I am getting ready for the striper run up the Potomac in an effort to avoid dropping huge ammounts of cash on gasoline this spring, and low and behold, Dicks Sporting Goods in Fairfax) (which is listed as a DC license vendor on the DC Game and Fish webpage) refuses to carry them anymore. There is only one other vendor in VA (way down near woodbridge) listed on their website, and only one in NW even borderline close to where I live. I can't even get someone to pick up the phone at the DC office. Any suggestions?


----------



## trapd_ice (Mar 6, 2007)

fish without a license. even if you get caught it will probably end up costing you less.


----------



## Fishbreath (Nov 11, 2004)

trapd_ice said:


> fish without a license. even if you get caught it will probably end up costing you less.


Hey French, if you do what he said, you risk a nice fine and losing your gear. Just stop by Fletchers in DC and pick up a license.


----------



## French (Jun 18, 2005)

I was not planning on breaking the law.  I called Fletchers earlier...sounds like they are still closed.
I would hate to have to spend my entire spring throwing BA's at the footbridge in Occoquan


----------



## Fishbreath (Nov 11, 2004)

They'll open up sometime in early March for the White Perch and Stripers and well before the Shad run.
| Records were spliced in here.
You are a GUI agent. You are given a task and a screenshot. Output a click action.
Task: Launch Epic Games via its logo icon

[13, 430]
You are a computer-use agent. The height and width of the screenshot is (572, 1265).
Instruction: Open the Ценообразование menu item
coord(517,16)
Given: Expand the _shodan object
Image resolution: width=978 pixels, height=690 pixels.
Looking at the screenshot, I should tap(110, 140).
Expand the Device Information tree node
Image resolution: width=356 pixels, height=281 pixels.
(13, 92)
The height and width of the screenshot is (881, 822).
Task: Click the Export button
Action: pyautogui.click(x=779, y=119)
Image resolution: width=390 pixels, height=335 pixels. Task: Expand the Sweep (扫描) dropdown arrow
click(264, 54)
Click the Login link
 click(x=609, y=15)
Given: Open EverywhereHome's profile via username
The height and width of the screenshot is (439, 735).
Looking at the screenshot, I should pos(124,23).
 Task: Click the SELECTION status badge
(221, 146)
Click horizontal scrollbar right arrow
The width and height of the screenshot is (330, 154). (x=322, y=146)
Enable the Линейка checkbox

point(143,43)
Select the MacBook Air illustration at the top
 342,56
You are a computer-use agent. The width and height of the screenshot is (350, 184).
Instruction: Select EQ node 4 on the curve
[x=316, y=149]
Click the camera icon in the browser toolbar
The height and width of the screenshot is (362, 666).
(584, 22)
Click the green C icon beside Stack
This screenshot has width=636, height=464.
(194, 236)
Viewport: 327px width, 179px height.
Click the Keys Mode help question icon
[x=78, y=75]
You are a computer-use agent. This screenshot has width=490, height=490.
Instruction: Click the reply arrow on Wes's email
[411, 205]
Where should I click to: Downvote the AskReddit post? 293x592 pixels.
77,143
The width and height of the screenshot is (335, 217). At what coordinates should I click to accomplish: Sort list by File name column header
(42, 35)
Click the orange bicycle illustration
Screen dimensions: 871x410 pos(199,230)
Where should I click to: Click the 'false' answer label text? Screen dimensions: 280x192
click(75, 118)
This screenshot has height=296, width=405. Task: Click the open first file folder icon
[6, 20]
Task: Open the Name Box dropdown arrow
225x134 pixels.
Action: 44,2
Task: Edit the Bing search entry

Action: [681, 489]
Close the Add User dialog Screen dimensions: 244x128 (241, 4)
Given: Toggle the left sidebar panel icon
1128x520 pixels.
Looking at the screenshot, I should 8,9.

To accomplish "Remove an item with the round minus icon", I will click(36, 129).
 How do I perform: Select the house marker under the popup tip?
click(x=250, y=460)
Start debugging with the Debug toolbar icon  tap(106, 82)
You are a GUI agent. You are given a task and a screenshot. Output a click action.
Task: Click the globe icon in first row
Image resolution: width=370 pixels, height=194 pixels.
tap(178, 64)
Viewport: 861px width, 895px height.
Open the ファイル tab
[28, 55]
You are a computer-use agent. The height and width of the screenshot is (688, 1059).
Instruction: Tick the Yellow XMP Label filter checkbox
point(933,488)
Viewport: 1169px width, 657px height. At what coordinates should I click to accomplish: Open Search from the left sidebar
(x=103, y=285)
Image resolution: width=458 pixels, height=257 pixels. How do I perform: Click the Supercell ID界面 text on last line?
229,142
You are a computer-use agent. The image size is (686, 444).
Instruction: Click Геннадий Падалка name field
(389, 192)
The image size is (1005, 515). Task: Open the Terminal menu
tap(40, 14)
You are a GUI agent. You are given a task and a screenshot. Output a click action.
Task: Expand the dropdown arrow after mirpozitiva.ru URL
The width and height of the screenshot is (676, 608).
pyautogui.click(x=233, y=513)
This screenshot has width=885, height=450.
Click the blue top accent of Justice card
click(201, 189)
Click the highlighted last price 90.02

You can get it there.


----------



## trapd_ice (Mar 6, 2007)

sorry dude wasnt trying to get u busted. just lived in dc for a while and found it easier to not engage in their shenanigans. sometimes it pays to fly under the radar. othertimes you will get shot down.

never fished dc waters knowing i needed a dc license. ironically when i found out i needed dc license it just happened i never fished it again. coincidentally.


----------



## old linesides (Oct 6, 2006)

The DC fishing license has always been a hit or miss thing . Some years , Fletchers has them , some years they haven't been able to procure them in a timely manor . This is all because effin' DC is a piece of chit ! When you have mayors that want to have their picture on the friggin' thing , it takes time !


----------



## Andre (Mar 15, 2003)

French
Go to the harbor patrol in SW you can get a license there.


----------